PALERMO. «L'antimafia sociale ha risvegliato la coscienza civile del Paese, ma ci sono state degenerazioni, emerse da inchieste su cui ha indagato anche la nostra Commissione. Ambiguità, doppiezze e intrighi vanno smascherati ovunque, sia che si tratti di giovani promesse calabresi come Giusy Canale, condannata per truffa, o di voci storiche come Pino Maniaci, ora indagato per estorsione; sia che si tratti di figure istituzionali di primo piano, considerati ovunque campioni di legalità». È il pensiero del presidente dell'Antimafia, Rosy Bindi, emerso in un messaggio inviato al comitato Addiopizzo e letto nel corso dell'incontro «Quale antimafia per il futuro?» con il procuratore capo di Palermo Francesco Lo Voi, il sociologo Umberto Santino, presidente del centro Impastato, e il giornalista Attilio Bolzoni.
«Con la nostra inchiesta - prosegue il messaggio della Bindi - vogliamo salvaguardare il 'capitale moralè di un'esperienza straordinaria che non ha bisogno di essere mitizzata ma neanche delegittimata in modo generico. Penso all'indagine sul giudice Silvana Saguto. È accettabile - chiede Bindi nel suo messaggio - denigrare e smantellare tutto il sistema delle misure di prevenzione? O non è meglio cercare i varchi in cui possono infilarsi furbi e i disonesti e chiuderli? Vogliamo cambiare il sistema, e spero il Senato faccia presto».
«Anche le inchieste sul mondo dell'imprenditoria siciliana, sia quella conclusa con la condanna in primo grado all'ex presidente delle Camere di commercio di Palermo, Roberto Helg, sia quella ancora aperta nei confronti del presidente Antonello Montante, rivelano un uso distorto dell'antimafia. Eppure sarebbe un errore dimenticare la svolta coraggiosa di Confindustria Sicilia che dal 2007 ha deciso di espellere gli imprenditori compiacenti che pagano il pizzo. Una buona pratica che ordini professionali e altre associazioni tardano ad adottare, e anche per questo abbiamo aperto un'inchiesta sui rapporti tra mafia e massoneria».
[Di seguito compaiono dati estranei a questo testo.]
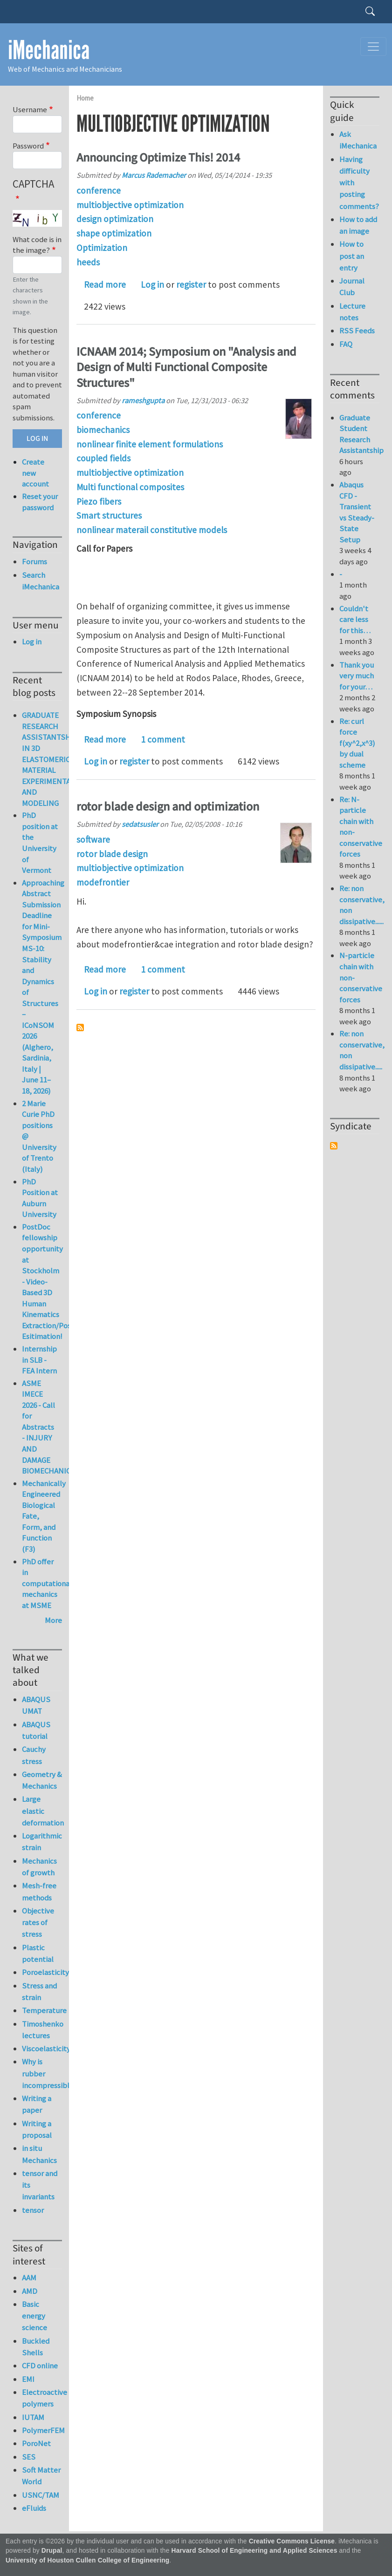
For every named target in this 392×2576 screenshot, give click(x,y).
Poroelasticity (42, 1972)
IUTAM (33, 2417)
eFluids (34, 2508)
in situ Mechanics (39, 2154)
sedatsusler (140, 824)
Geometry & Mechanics (42, 1780)
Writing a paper (36, 2104)
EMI (28, 2379)
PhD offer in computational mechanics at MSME (47, 1583)
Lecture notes (352, 312)
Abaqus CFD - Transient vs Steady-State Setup (356, 512)
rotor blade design (112, 853)
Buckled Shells (35, 2347)
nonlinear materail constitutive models (151, 529)
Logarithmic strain (42, 1842)
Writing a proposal (37, 2129)
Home (85, 98)
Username (30, 109)
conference (98, 190)
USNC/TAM (40, 2495)
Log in (152, 284)
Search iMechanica (40, 581)
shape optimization (113, 233)
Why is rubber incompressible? (42, 2073)
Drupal (51, 2550)
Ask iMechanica (358, 140)
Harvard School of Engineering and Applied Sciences (254, 2550)
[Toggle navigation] (373, 46)
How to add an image (358, 225)
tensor (33, 2210)
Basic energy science (34, 2316)
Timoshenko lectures (42, 2030)
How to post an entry (351, 255)
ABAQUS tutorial (36, 1730)
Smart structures (109, 515)
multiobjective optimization (130, 204)
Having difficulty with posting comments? (359, 182)
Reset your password (40, 502)
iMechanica (48, 50)
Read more (105, 284)
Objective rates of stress (38, 1922)
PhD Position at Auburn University (40, 1198)
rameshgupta (143, 400)
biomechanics (103, 429)
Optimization (101, 247)
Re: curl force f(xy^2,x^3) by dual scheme (357, 743)
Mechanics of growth (39, 1867)
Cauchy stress (34, 1755)
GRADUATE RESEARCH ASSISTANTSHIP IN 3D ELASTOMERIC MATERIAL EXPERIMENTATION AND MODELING (55, 759)
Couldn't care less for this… (355, 619)
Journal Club (351, 286)
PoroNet (36, 2443)
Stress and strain (39, 1991)
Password (28, 146)
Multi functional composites (130, 487)
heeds (88, 262)
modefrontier (102, 882)
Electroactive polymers (42, 2398)
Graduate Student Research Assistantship (361, 434)
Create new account (35, 473)
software (93, 839)
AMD (29, 2291)
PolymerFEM (42, 2430)
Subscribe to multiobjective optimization (80, 1027)
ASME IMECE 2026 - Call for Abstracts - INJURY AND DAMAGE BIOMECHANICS (48, 1427)
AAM (29, 2277)
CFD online (40, 2365)
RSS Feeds (357, 330)
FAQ (345, 344)
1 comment (163, 739)
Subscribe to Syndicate (333, 1145)
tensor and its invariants (39, 2185)
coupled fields (103, 458)
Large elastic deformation (42, 1810)
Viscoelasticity (42, 2048)
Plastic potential (38, 1953)
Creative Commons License (292, 2541)
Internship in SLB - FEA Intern (39, 1360)
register (191, 284)
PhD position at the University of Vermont (40, 842)
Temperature (42, 2010)
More (53, 1620)
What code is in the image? (37, 245)
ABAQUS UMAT (36, 1705)
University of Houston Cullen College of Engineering (87, 2560)
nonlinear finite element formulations (149, 444)
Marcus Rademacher (154, 175)
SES (28, 2457)
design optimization (114, 218)
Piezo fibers (98, 501)
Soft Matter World (41, 2476)
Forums (34, 561)
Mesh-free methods (39, 1891)
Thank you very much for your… (356, 676)
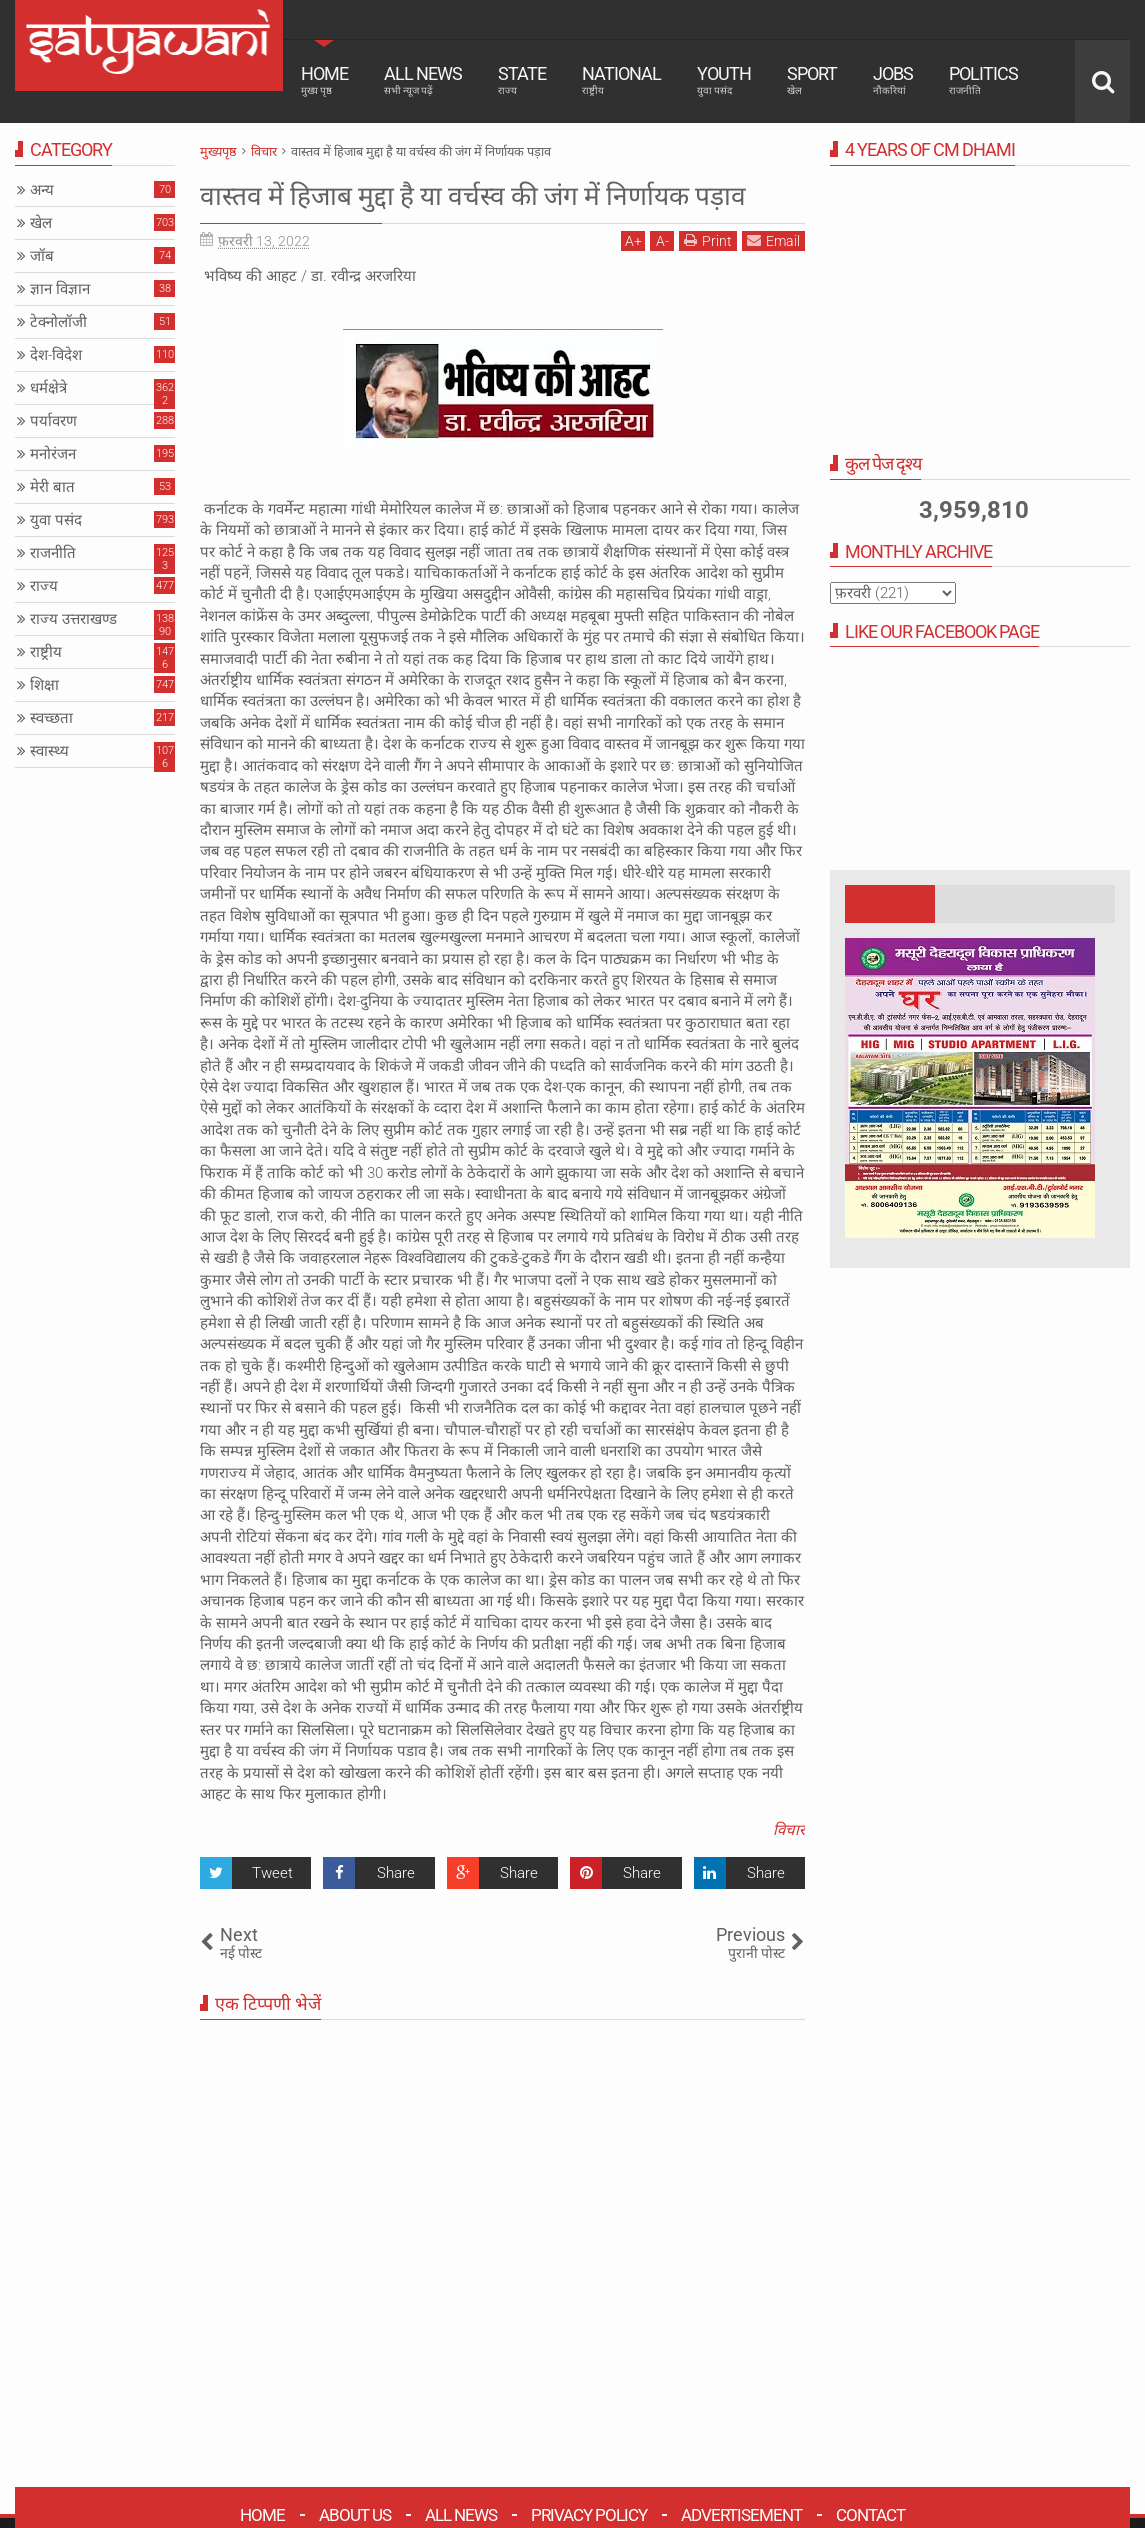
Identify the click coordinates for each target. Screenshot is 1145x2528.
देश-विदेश (56, 355)
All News (423, 80)
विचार (789, 1869)
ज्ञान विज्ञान (60, 289)
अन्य (42, 190)
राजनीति (53, 553)
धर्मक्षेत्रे (48, 388)
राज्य (44, 586)
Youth (724, 80)
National (621, 80)
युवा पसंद (56, 520)
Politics (983, 80)
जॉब (42, 256)
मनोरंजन (53, 454)
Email (773, 279)
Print (708, 279)
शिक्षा (44, 685)
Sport (812, 80)
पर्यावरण (53, 421)
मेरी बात (52, 487)
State (522, 80)
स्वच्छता (51, 718)
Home (324, 80)
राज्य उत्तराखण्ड (73, 619)
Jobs (893, 80)
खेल (41, 223)
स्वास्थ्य (49, 751)
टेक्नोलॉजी (58, 322)
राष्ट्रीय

La presidente conclude il suo messaggio con l'auspicio di rilanciare un'antimafia in grado di passare dalla supplenza alla corresponsabilità, «magari rinunciando alla parola antimafia, troppo abusata». «Penso che la commissione parlamentare antimafia dovrebbe fornire anche una valutazione dell'impatto antimafia di tutte le proposte di legge. Un parere preventivo che aiuti a individuare e chiudere i varchi che, anche nelle norme ordinarie, possono creare indirettamente vantaggi alla criminalità organizzata. In molti settori - appalti, sanità, gioco d'azzardo, gestione dei rifiuti - le infiltrazioni mafiose sono avvenute nel rispetto formale delle regole. La commissione oggi non può farlo, ma si tratterebbe di un'innovazione significativa, dal forte valore simbolico».